The human pancreas, like almost all organs in the human body, is immunologically tolerated despite the presence of innate and adaptive immune cells that promptly mediate protective immune responses against pathogens in situ. The PD-1/PD-L1 inhibitory pathway seems to play a key role in the maintenance of immune tolerance systemically and within the pancreatic tissue. Tissue resident memory T cells (TRM), T regulatory cells (Treg), macrophages and even β cells exhibit PD-1 or PD-L1 expression that contributes in controlling pancreatic immune homeostasis and tolerance. Dysregulation of the PD-1/PD-L1 axis as shown by animal studies and our recent experience with checkpoint inhibitory blockade in humans can lead to immune dysfunctions leading to chronic inflammatory disease and to type 1 diabetes (T1D) in genetically susceptible individuals. In this review, we discuss the role of the PD-1/PD-L1 axis in pancreatic tissue homeostasis and tolerance, speculate how genetic and environmental factors can regulate the PD-1/PD-L1 pathway, and discuss PD-1/PD-L1-based therapeutic approaches for pancreatic islet transplantation and T1D treatment.

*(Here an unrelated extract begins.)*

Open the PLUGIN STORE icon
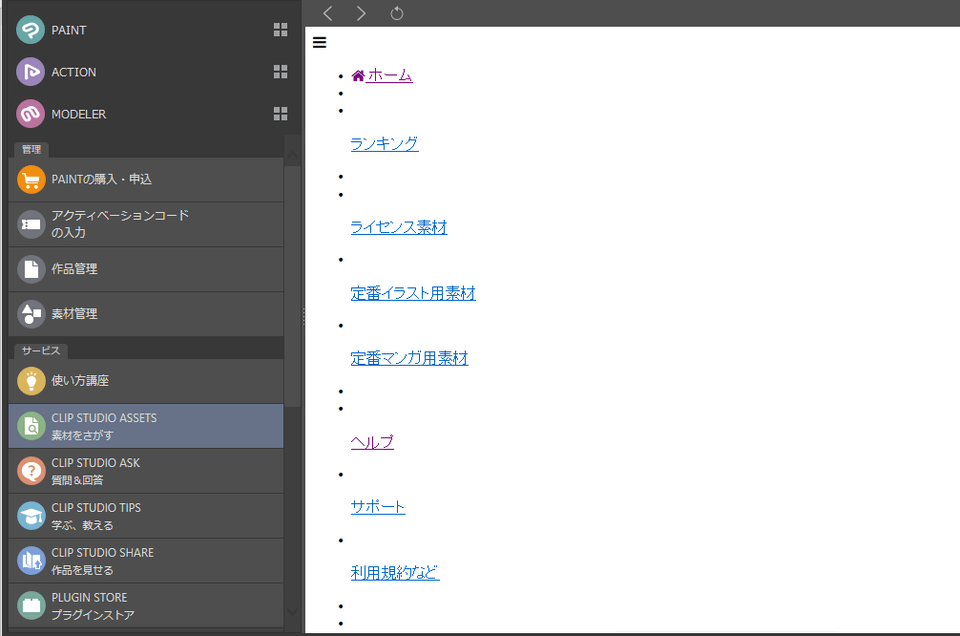The image size is (960, 636). (31, 604)
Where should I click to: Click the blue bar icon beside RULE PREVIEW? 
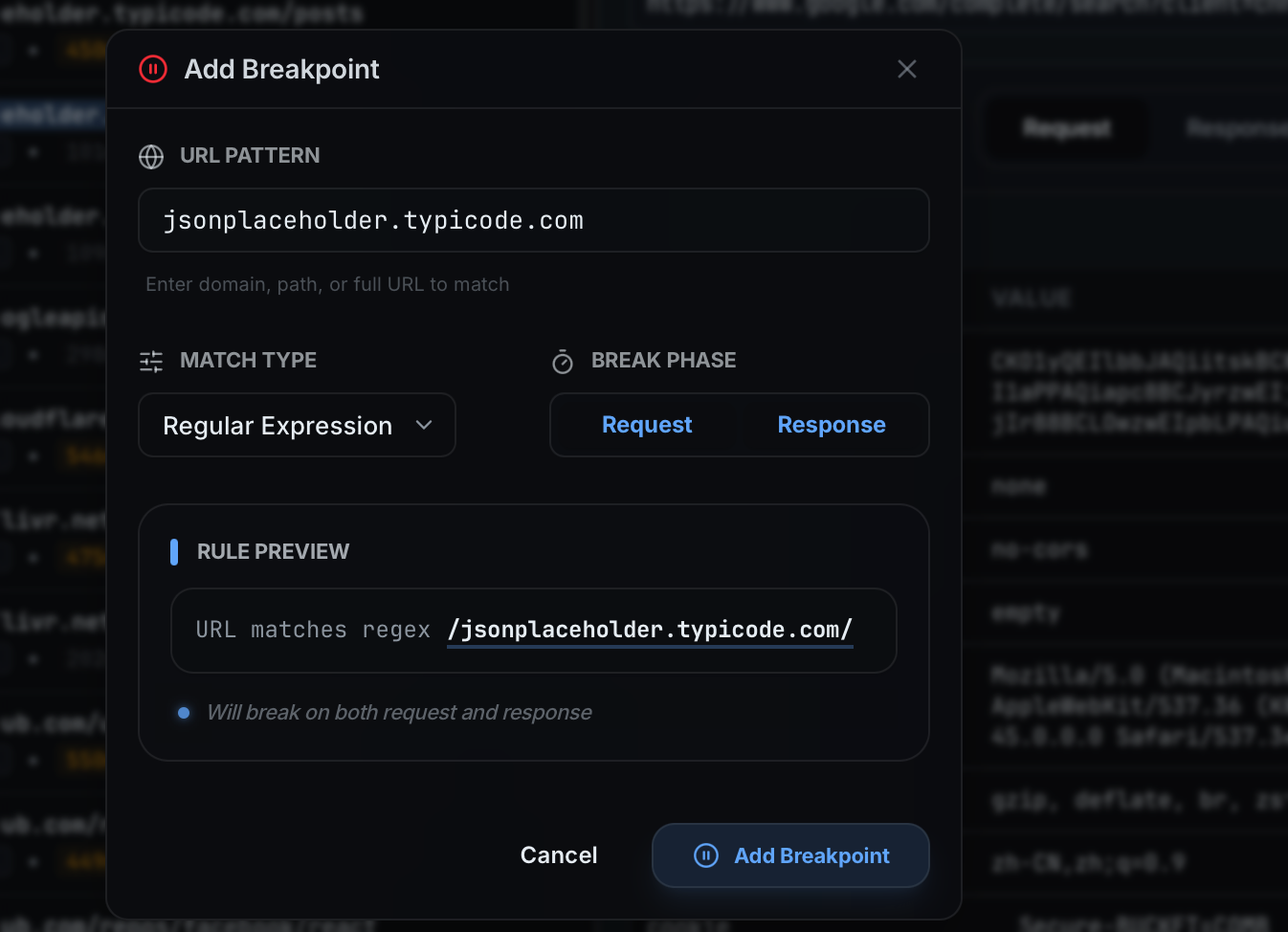[x=175, y=551]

Type 1 diabetes (T1D) is an autoimmune disease mediated by T-cell destruction of the insulin-producing β-cells in the pancreatic islets of Langerhans. The critical link between the Programmed death 1 (PD-1)/PD-L1 pathway and constraint of T1D has been demonstrated in numerous studies and has paved the way for novel therapeutic approaches. PD-1 is an inhibitory molecule belonging to the class of co-stimulatory molecules expressed on the surface of T cells that has been linked to immune tolerance. PD-1 is a member of the CD28 and CTLA-4 immunoglobulin superfamily and interacts with two B7 family ligands, PD-L1 (CD274) and PD-L2 (CD273). PD-L1 is widely distributed on leukocytes and non-hematopoietic cells in lymphoid and non-lymphoid tissues, including pancreatic islets, whereas PD-L2 is expressed exclusively on dendritic cells (DCs) and monocytes.